Supplied entries:
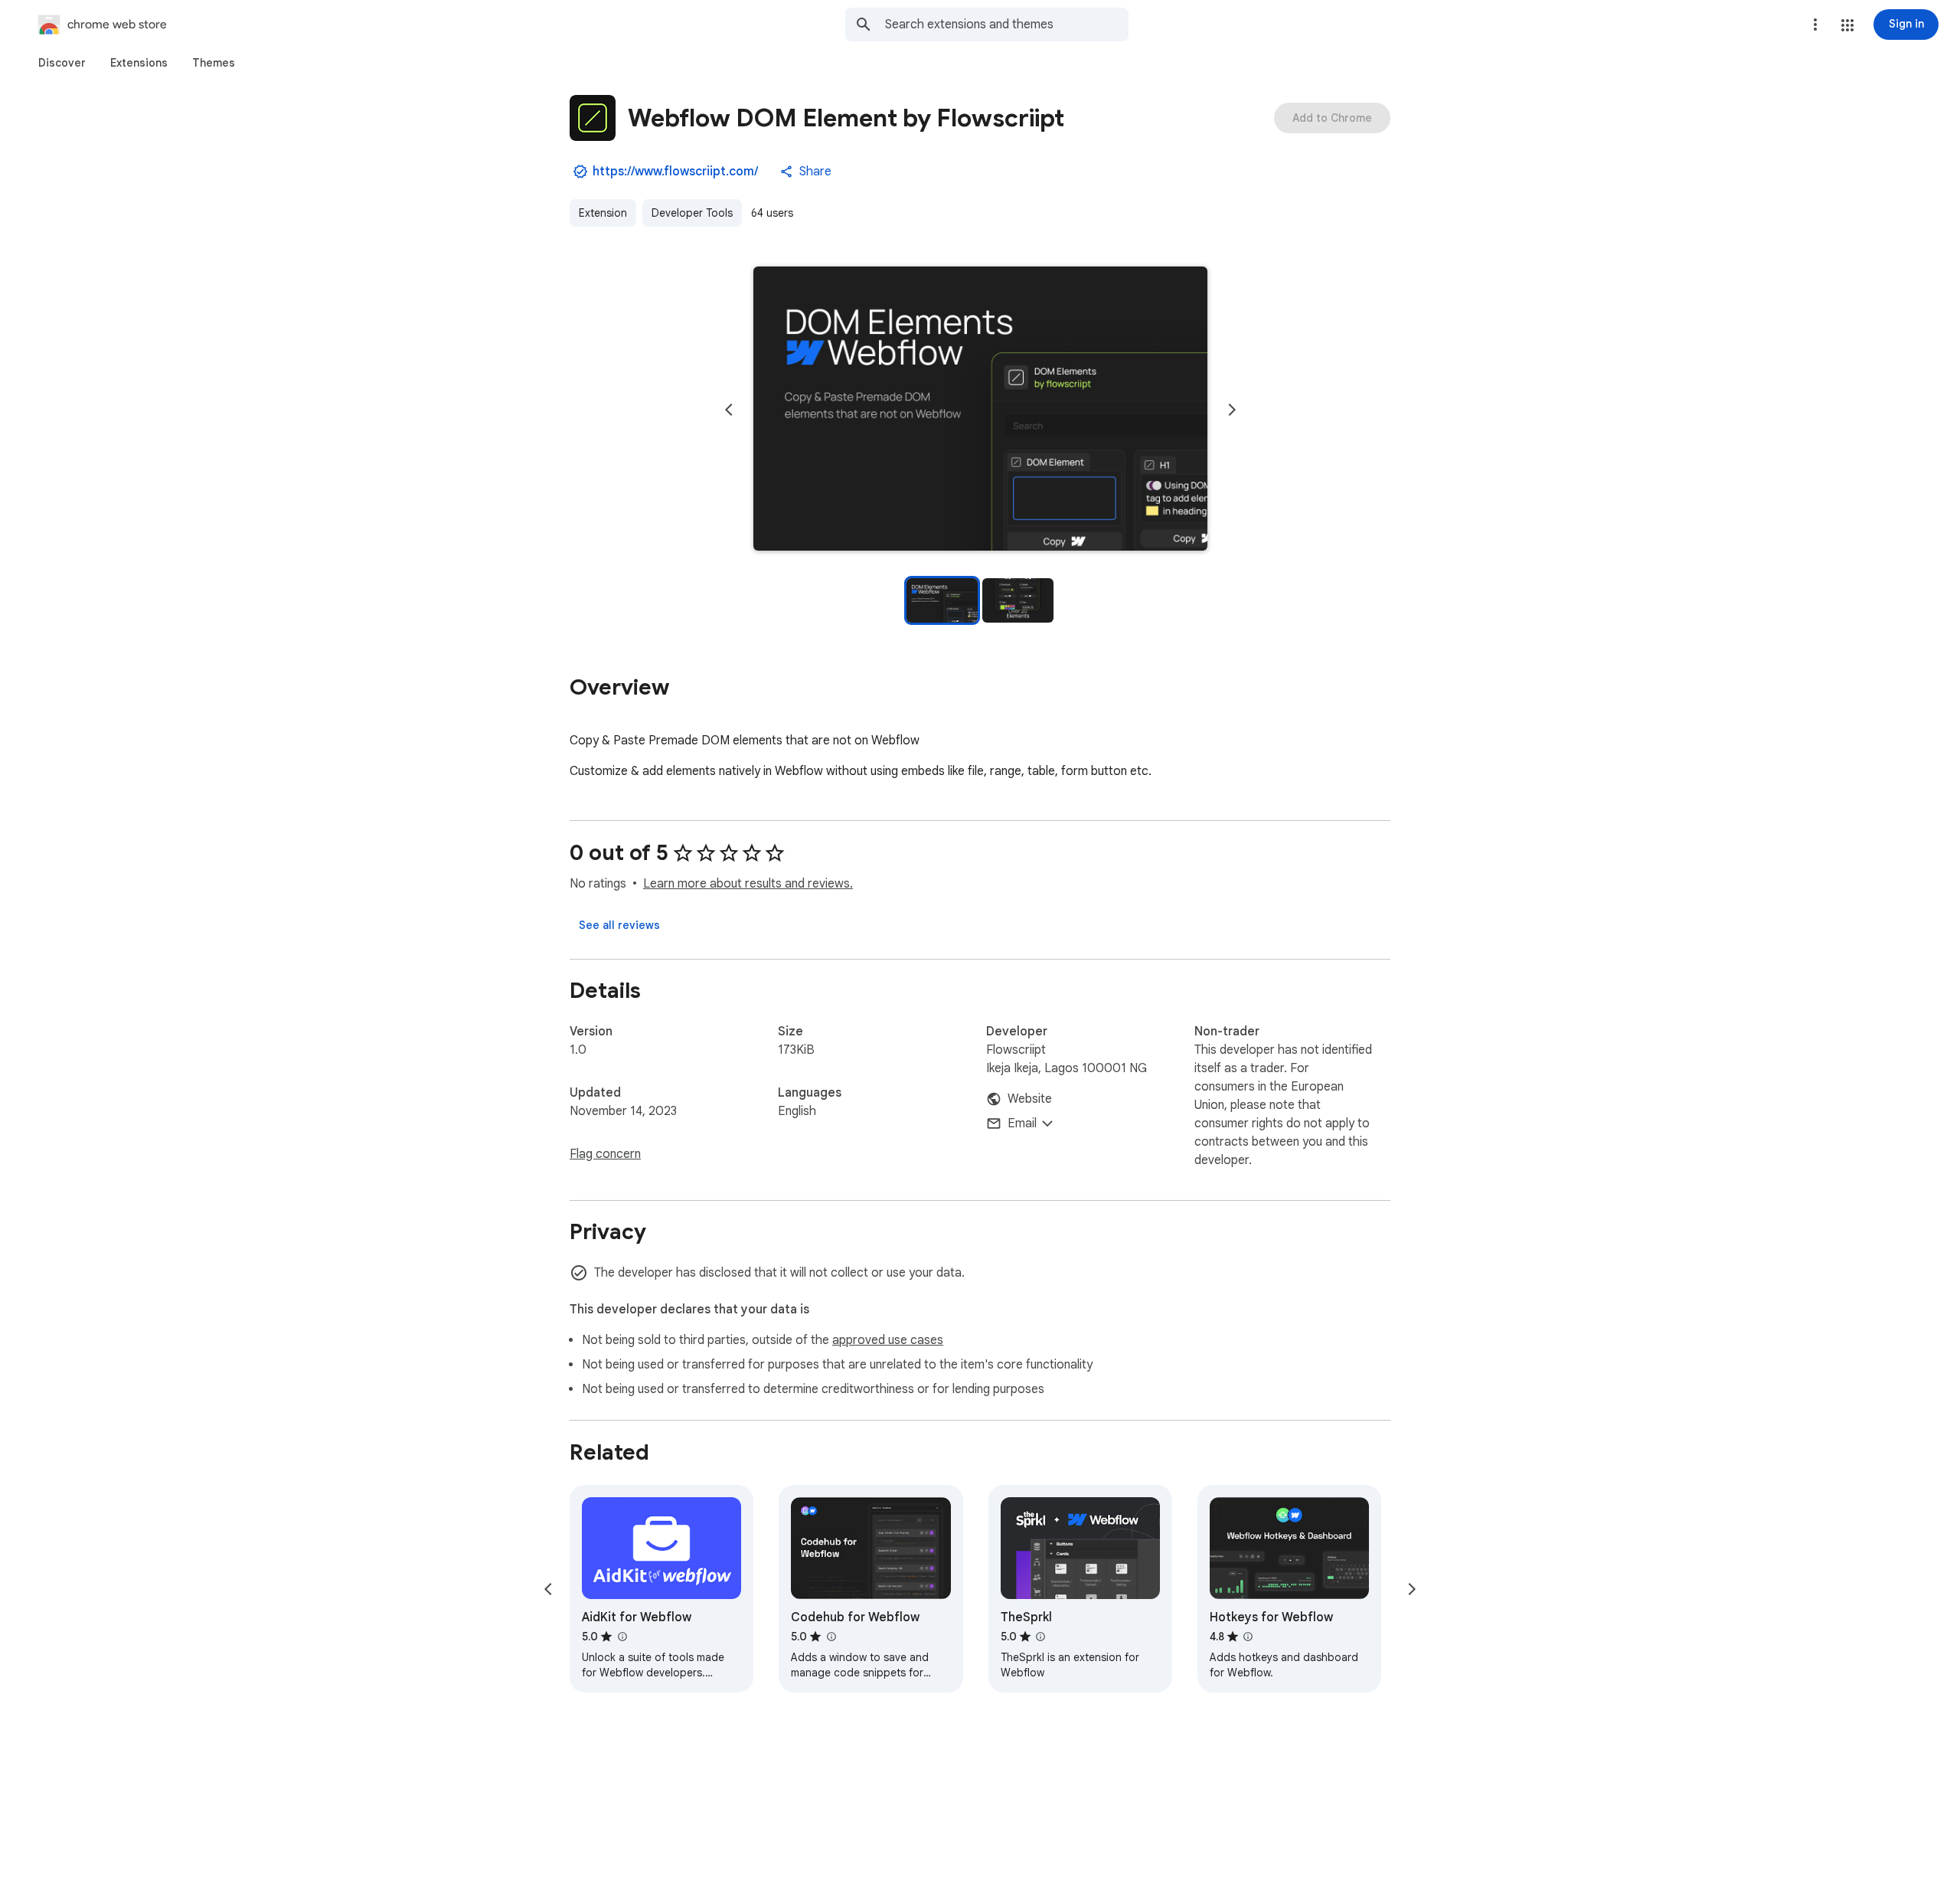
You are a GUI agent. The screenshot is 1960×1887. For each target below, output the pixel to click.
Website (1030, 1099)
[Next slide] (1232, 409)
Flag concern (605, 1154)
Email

Goal of the exercise: A faithful copy of the records above is needed, with the pictures left out.

Answer area:
You are a GUI agent. The screenshot is 1960×1887. For each target below, output the pixel to click.
Website (1030, 1099)
[Next slide] (1232, 409)
Flag concern (605, 1154)
Email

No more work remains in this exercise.